Saved entries:
● ● ●

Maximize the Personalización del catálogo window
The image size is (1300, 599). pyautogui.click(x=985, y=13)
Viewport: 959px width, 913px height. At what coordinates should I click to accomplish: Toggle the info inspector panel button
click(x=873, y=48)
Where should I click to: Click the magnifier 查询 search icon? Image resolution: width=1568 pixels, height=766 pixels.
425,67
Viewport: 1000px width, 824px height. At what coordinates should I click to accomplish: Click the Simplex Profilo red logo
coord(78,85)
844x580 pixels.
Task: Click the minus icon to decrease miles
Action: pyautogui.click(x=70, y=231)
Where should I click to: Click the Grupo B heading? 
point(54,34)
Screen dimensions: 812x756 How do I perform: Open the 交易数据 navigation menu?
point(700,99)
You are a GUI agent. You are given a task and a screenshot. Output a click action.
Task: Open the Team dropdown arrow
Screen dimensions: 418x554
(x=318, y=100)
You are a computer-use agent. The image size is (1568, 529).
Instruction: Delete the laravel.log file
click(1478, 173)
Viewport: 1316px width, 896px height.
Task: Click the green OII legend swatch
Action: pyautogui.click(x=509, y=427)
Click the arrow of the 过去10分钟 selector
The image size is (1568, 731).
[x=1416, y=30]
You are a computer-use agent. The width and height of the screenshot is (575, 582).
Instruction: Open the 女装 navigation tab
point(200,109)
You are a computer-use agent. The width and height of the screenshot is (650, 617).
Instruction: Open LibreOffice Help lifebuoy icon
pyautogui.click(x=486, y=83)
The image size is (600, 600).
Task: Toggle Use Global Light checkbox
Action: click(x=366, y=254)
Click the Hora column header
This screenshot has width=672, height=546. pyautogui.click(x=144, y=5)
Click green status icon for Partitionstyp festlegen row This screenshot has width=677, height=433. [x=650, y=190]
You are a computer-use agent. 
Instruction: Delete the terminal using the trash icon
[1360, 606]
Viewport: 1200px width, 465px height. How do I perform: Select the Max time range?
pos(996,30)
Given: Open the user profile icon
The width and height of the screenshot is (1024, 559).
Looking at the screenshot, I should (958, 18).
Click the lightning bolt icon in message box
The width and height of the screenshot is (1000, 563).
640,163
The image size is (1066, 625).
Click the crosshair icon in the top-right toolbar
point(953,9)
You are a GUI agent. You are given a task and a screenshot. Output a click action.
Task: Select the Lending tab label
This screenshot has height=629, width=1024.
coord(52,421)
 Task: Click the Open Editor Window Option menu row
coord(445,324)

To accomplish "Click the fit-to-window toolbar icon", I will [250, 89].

● ● ●

Goal >>
Copy out, in full, each line in the rows above that contains the word "should".

Complete response >>
Viewport: 959px width, 913px height. At what coordinates should I click to accomplish: Toggle the info inspector panel button
Where should I click to: Click the magnifier 查询 search icon? Image resolution: width=1568 pixels, height=766 pixels.
Viewport: 1000px width, 824px height. At what coordinates should I click to accomplish: Click the Simplex Profilo red logo
Where should I click to: Click the Grupo B heading? 
Looking at the screenshot, I should (958, 18).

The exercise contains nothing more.